DIRECTIONS FOR THIS TASK => Working from the entries that follow, retype each one without any alteration.

Stored records =>

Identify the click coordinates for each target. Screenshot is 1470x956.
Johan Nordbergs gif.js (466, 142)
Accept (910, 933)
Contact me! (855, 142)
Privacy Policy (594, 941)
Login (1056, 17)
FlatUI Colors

YOUR RESPONSE =>
Identify the click coordinates for each target. Screenshot is 1470x956.
Johan Nordbergs gif.js (466, 142)
Accept (910, 933)
Contact me! (855, 142)
Privacy Policy (594, 941)
Login (1056, 17)
FlatUI Colors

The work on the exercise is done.